■ Exercise prompt
Go over the records and copy every line with the string "Open".

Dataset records
[Start of section]
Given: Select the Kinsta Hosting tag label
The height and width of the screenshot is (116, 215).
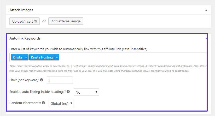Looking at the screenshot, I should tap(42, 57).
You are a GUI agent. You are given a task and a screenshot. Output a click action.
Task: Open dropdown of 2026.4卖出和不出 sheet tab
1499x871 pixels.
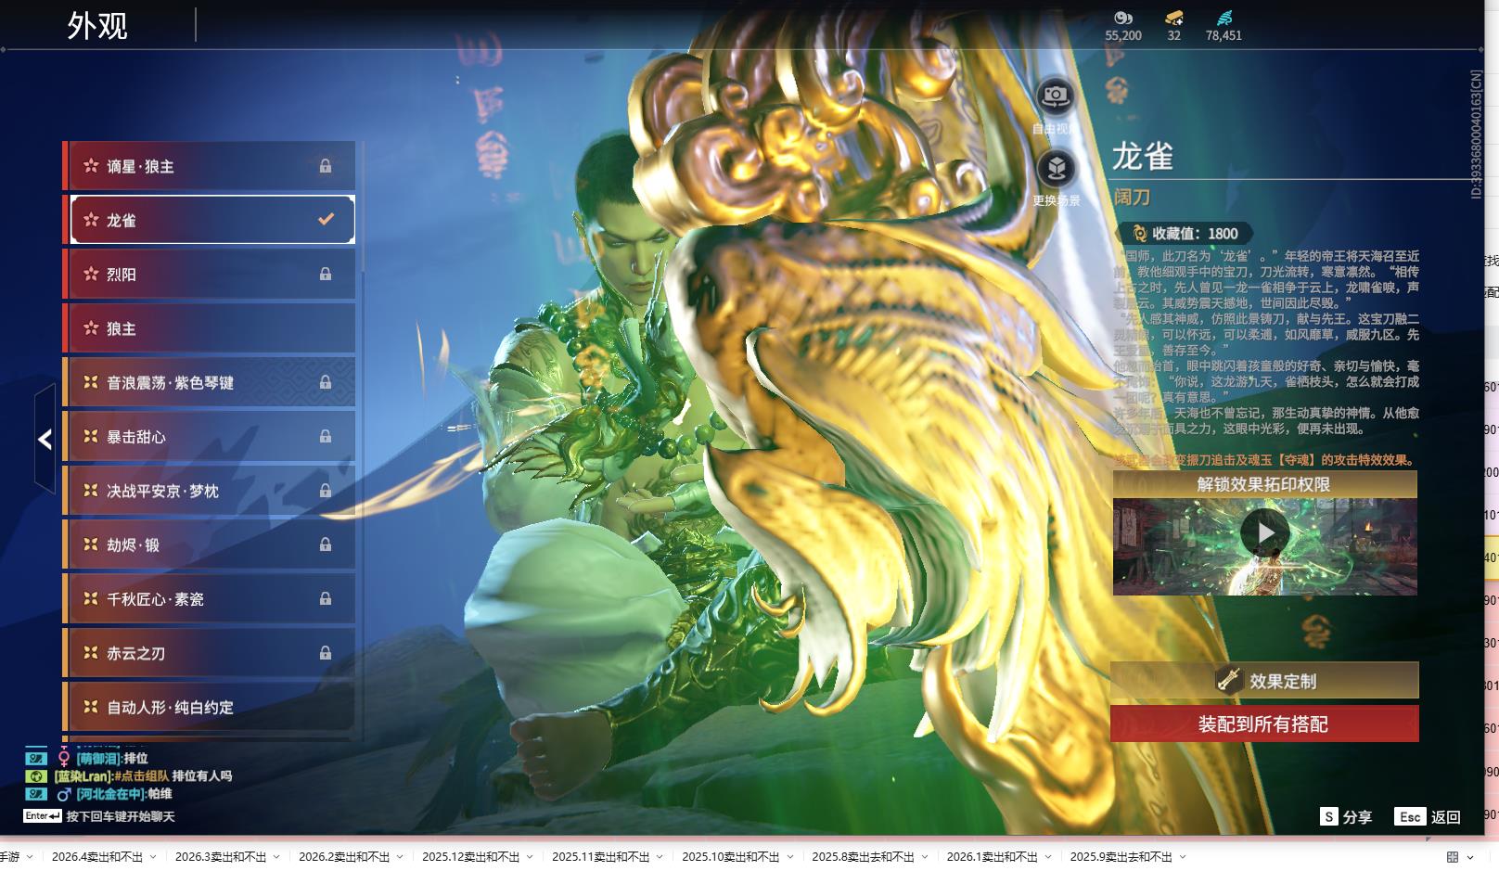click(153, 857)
[End of section]
[Start of section]
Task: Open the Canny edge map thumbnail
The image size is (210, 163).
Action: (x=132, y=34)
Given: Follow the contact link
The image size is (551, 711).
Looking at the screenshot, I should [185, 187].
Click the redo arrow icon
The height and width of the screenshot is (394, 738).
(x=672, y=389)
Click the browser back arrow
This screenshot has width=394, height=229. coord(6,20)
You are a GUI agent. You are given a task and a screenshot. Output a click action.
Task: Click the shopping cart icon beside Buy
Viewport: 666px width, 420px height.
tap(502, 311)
[End of section]
[Start of section]
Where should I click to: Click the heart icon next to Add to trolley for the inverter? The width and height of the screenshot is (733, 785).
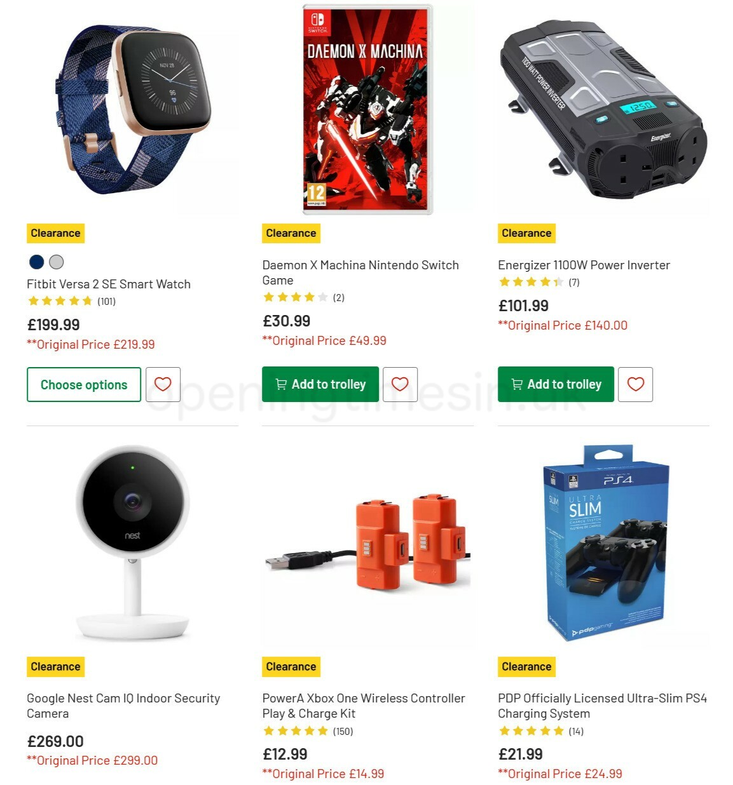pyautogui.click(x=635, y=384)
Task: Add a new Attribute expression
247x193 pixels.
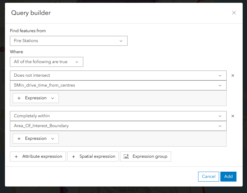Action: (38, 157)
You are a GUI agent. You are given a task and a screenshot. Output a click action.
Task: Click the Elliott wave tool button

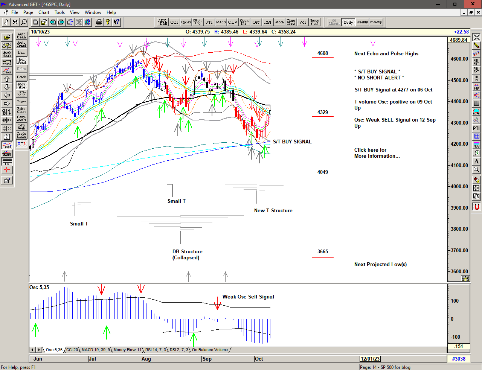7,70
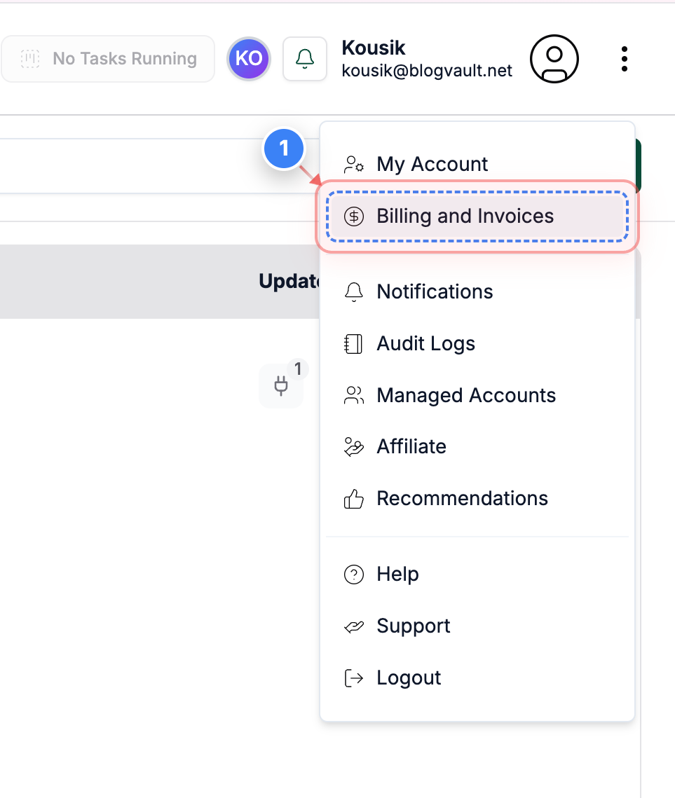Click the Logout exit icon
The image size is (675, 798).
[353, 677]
[End of section]
■ Finished exercise
Task: Open dropdown of 2026.4卖出和不出 sheet tab
Task: Open the Canny edge map thumbnail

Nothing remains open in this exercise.